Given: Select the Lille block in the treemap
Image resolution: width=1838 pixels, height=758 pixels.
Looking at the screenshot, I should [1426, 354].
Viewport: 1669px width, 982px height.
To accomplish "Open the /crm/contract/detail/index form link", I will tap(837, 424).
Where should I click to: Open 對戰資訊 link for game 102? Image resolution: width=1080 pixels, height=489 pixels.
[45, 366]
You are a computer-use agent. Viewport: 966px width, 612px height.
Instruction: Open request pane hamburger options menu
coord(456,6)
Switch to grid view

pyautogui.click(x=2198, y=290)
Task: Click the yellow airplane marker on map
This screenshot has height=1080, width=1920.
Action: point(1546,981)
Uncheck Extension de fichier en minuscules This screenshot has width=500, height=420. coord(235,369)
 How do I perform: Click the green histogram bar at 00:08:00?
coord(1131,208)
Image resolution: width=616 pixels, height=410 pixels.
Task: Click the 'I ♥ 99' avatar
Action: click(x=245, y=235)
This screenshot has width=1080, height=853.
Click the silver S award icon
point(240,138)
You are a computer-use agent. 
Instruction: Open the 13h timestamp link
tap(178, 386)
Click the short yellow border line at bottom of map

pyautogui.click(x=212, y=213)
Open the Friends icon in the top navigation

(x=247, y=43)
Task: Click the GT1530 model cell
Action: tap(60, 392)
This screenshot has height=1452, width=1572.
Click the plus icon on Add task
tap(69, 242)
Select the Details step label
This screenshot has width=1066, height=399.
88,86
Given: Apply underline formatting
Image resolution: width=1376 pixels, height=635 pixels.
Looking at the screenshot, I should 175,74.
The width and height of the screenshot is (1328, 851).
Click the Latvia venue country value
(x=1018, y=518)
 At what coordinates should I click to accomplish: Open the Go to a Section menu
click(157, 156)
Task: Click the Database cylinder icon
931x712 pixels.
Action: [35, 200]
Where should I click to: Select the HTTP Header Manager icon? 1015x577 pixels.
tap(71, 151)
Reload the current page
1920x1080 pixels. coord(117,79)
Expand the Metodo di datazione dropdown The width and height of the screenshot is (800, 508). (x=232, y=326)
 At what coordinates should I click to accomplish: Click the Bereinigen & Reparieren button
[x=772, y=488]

* * *

List every line of the records above that contains the word "Viewport".

▶ _ANSWER FOR THIS EXERCISE_
Viewport: 1669px width, 982px height.
You are a computer-use agent. Viewport: 966px width, 612px height.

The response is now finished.